First, open houses are a terrible security risk to sellers’ homes and Realtors (do you really want your Realtor sitting in your house all alone while inviting strangers to come visit through newspaper advertisements?). If someone were intent on burglarizing or robbing your home what better way than an open house to case the prospective burglary job and possibly find out when you are going to be away. A savvy thief posing as an interested buyer might be able to get a lot of information out of your Realtor. Or in the alternative, some thieves just go to busy open houses and steal during their visit. There’s not much you can do to stop a thief from going through your closet when you’re practically inviting them to do just that. Is it really worth the risk? We don’t think so.

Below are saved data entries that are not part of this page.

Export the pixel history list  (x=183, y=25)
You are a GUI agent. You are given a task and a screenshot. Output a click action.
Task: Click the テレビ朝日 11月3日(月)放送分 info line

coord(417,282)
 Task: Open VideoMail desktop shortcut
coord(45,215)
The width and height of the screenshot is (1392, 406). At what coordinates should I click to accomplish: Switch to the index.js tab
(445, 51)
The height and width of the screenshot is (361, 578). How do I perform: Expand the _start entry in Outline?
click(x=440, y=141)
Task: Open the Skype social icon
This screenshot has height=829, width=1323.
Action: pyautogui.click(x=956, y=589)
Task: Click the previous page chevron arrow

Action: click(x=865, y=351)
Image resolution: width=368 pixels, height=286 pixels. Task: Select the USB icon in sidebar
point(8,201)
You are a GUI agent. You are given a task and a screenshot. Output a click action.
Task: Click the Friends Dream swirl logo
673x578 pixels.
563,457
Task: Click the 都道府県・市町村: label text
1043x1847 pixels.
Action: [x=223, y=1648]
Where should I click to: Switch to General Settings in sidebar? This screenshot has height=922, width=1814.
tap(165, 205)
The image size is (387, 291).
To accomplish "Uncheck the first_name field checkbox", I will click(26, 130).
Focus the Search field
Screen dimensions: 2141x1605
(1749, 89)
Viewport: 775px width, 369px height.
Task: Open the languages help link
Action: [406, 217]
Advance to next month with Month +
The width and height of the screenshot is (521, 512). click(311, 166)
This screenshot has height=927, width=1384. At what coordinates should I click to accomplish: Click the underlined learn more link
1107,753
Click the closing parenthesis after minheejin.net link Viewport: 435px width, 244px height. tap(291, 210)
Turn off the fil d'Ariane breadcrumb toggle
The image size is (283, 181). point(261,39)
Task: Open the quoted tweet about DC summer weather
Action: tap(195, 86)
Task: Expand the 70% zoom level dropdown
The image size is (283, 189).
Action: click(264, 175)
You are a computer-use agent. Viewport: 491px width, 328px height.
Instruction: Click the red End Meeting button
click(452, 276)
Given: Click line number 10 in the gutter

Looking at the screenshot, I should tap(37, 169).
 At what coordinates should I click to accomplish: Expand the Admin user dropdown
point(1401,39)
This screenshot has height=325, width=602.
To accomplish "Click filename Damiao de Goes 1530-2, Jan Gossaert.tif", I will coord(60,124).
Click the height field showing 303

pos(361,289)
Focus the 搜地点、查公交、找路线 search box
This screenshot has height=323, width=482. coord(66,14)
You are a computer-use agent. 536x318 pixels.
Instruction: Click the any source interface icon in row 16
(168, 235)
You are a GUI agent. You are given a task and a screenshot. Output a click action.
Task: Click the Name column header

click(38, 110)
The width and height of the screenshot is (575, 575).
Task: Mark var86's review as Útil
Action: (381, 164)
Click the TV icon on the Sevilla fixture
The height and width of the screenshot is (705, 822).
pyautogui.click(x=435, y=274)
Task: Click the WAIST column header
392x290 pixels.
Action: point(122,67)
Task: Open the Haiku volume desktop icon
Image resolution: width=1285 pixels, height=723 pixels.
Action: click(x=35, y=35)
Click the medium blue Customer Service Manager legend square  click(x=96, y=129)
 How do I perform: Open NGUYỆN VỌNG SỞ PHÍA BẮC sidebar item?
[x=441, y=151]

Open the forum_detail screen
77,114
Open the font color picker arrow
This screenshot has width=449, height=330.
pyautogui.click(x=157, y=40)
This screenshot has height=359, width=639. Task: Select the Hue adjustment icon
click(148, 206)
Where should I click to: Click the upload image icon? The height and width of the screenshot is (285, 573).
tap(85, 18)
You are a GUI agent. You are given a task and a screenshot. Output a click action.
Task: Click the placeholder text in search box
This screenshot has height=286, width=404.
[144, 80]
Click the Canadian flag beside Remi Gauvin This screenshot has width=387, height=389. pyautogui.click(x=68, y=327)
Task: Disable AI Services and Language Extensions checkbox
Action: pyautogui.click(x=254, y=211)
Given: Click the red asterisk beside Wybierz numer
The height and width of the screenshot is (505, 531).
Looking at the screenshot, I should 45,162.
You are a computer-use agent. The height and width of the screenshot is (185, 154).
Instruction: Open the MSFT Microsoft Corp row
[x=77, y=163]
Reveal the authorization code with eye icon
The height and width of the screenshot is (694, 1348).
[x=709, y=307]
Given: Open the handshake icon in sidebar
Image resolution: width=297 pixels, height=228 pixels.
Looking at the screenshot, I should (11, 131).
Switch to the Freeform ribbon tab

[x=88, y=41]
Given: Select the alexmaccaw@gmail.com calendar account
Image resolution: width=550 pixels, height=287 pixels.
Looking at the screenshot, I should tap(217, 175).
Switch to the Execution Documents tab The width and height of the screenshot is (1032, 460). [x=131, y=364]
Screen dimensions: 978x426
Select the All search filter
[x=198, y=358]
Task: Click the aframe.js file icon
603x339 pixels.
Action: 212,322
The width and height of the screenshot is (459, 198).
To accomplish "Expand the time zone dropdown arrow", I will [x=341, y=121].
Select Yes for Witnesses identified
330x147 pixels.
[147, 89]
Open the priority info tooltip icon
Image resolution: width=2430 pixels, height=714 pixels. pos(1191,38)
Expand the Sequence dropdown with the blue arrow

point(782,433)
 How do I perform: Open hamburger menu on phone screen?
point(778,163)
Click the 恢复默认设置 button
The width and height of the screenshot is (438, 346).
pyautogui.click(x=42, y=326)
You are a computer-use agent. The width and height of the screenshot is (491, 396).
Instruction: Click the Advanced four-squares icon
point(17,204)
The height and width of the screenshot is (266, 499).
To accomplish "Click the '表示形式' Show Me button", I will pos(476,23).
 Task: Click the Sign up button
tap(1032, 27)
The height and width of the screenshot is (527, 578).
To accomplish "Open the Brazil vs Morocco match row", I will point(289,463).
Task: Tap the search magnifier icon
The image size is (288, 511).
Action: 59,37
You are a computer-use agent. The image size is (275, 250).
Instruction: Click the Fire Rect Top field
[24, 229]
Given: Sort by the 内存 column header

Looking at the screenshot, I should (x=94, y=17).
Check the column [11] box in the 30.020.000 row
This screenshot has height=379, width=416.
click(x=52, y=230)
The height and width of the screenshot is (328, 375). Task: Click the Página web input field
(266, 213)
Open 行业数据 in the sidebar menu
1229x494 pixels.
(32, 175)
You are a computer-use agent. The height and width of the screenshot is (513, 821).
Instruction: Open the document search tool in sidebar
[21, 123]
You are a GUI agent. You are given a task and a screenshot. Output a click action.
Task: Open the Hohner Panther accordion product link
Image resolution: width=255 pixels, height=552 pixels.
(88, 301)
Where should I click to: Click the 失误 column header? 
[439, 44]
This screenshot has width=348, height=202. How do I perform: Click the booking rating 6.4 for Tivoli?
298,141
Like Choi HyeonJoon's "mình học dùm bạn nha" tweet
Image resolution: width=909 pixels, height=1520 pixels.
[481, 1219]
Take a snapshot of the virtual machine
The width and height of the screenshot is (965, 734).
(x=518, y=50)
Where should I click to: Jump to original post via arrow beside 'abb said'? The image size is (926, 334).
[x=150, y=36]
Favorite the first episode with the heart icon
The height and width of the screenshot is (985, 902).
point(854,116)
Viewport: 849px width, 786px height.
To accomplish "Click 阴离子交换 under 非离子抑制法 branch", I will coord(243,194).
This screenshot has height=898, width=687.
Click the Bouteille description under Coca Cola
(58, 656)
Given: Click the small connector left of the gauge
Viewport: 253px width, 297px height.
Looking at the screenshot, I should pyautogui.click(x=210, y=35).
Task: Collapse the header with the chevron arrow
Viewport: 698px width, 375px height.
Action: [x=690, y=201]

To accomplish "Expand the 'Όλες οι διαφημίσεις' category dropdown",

But that’s not the worst of it. A successful open house is also the creation of a dual agency (an impossible and damaging conflict of interest). Dual agency is possibly the worst violation of loyalty to which an agent can subject their client. Dual agency is where the agent must suddenly and with little warning abandon their clients and where they are prohibited from advising their clients on negotiating price, terms or on any other matter that could be construed as a detriment to either party – in other words the agent can’t really do anything. Dual agency usually arises after the agent has created a bond of trust with his clients and comes up suddenly and leaves the clients with few options for professional guidance. Despite this thorough and complete degradation in service for which the agent was hired to perform, the agent still collects full compensation. Most attorneys recommend avoiding dual agency at all costs. Many believe that dual agency is akin to fraud and subjects clients to an unfair and impossible situation. CAARE recommends avoiding dual agency at all costs – that means hiring a small brokerage firm where dual agency is least likely to arise.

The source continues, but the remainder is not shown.